Şöyle örneklendireyim: ABD’de Obama başkan olunca saçma bir sevinç yaşanmıştı. ‘Yok efendim diğer adı Hüseyin’miş, yok efendim aslında Müslüman’mış’. Ama durum çok farklı sonuçlandı. Müslüman ülkelerdeki karışıklıklar ve kargaşa onun döneminde başladı, oluştu ve üst seviyesine ulaştı.
AfD’de bu değişiklik olurken, SPD’de hareketlenmeler oldu. Üyelerin oylarıyla Saskia Esken ile Norbert Walter-Borjans eşbaşkanlığa seçildiler. Bu gelişme CDU/CSU ile koalisyonunu belirsiz duruma soktu. İlk defa eşbaşkanlık uygulamasına geçilen SPD’de radikal kararlar alınacak gibi. Çünkü Esken ve Walter-Borjans, partinin daha sol kulvarda olmasını istiyorlar. Emekli ve çalışanların durumu, daha fazla sosyal demokrat icraatlarda bulunmak ve CDU/CSU ile birlikte olup-olmama, bu ikili için önemli. Şu an için koalisyon antlaşması geçerli ama partide yapılacak görüşmeler belki de durumu değiştirecek.

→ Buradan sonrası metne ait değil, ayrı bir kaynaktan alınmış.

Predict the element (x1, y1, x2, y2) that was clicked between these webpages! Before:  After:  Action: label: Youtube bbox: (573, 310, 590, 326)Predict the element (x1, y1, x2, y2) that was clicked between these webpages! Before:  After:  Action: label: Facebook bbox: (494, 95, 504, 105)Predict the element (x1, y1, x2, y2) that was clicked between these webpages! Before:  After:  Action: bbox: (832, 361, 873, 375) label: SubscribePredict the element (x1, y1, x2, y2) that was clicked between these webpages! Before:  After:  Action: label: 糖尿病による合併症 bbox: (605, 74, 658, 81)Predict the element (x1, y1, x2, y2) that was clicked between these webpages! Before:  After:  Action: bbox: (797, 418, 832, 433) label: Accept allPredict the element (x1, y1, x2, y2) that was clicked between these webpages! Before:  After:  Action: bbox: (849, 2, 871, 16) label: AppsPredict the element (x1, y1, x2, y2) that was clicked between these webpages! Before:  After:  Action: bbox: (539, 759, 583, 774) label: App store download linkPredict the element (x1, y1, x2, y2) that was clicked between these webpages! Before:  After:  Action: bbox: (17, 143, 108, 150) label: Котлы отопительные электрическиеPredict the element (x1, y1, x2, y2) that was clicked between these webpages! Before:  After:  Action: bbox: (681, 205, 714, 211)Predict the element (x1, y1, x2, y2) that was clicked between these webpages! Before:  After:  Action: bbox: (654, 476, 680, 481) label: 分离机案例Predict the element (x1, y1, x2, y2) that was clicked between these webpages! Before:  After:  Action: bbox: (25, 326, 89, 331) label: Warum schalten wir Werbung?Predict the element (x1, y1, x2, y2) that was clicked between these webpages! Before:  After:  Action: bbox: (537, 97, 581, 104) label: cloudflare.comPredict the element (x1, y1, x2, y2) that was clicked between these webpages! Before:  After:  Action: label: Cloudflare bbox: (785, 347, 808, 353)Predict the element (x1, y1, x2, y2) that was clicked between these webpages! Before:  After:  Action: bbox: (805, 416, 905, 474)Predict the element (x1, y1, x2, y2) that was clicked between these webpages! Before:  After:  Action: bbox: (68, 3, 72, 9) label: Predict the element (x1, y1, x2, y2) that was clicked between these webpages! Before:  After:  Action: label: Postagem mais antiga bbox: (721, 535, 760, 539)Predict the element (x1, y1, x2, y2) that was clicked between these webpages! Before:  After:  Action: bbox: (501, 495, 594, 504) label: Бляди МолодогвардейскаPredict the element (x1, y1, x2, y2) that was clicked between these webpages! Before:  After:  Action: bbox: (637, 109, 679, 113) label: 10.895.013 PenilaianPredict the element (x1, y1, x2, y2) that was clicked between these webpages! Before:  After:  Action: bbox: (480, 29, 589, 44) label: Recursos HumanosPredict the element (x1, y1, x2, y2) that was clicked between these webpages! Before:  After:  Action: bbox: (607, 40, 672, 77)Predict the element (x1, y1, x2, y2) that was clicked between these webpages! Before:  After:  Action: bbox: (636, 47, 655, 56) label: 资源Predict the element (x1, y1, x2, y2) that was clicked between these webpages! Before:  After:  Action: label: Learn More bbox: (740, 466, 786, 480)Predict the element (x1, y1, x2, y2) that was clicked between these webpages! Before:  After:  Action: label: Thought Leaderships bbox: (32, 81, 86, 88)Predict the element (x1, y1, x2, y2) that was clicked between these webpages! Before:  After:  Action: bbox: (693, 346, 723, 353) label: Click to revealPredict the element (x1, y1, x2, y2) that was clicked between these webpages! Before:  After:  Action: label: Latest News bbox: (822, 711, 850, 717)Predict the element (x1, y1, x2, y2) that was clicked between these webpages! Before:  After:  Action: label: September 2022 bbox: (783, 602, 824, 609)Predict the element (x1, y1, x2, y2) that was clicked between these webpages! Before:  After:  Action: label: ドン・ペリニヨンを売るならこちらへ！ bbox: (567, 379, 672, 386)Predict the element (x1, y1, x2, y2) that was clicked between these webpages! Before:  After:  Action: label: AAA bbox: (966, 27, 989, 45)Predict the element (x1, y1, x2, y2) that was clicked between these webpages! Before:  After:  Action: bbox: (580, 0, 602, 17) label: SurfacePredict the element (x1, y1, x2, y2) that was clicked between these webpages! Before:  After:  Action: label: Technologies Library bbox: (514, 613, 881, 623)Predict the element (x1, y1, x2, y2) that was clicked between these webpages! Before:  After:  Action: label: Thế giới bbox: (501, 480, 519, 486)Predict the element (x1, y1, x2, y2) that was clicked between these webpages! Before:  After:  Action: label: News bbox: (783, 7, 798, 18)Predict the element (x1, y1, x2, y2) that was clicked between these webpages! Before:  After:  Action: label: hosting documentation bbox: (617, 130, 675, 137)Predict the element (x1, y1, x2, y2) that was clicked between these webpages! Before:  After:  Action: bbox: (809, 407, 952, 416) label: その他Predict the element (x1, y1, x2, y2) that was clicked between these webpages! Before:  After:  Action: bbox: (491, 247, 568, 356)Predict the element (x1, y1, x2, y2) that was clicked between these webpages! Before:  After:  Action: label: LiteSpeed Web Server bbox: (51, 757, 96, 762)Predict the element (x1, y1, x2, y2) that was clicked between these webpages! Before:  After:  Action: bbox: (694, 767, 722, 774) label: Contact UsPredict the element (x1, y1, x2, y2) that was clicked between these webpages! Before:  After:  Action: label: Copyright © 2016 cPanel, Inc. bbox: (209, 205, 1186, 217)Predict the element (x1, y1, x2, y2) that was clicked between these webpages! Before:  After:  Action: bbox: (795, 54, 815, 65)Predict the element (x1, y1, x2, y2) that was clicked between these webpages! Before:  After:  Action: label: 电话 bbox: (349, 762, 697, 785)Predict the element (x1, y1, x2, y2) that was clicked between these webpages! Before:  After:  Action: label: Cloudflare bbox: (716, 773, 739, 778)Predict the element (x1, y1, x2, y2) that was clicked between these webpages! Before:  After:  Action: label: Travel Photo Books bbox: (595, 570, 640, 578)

SPD’deki bu gelişme aslında doğru. Sosyal demokrat bir partiden söz ederken, icraatların sosyal demokrasiye uymaması saçmalık. Aynı Türkiye’de olduğu gibi. CHP, sosyal demokrat bir parti ama ne acıdır ki, sosyal demokrat icraatları göremiyoruz. Ak Parti düşmanlığıyla ortaklar elde etme hevesinden, sosyal demokratlık adına çalışmalar akla bile gelmiyor.
Ben bunu sosyal demokratların, dinci/dindar/muhafazakar kesimi eleştirmesine benzetiyorum:
‘Kaynağınız İslam ama siz Müslüman gibi değilsiniz’ diye kıyasıya eleştiriyorsunuz da, sizin kaynağınız sosyal demokrasi, peki siz sosyal demokrat gibi misiniz?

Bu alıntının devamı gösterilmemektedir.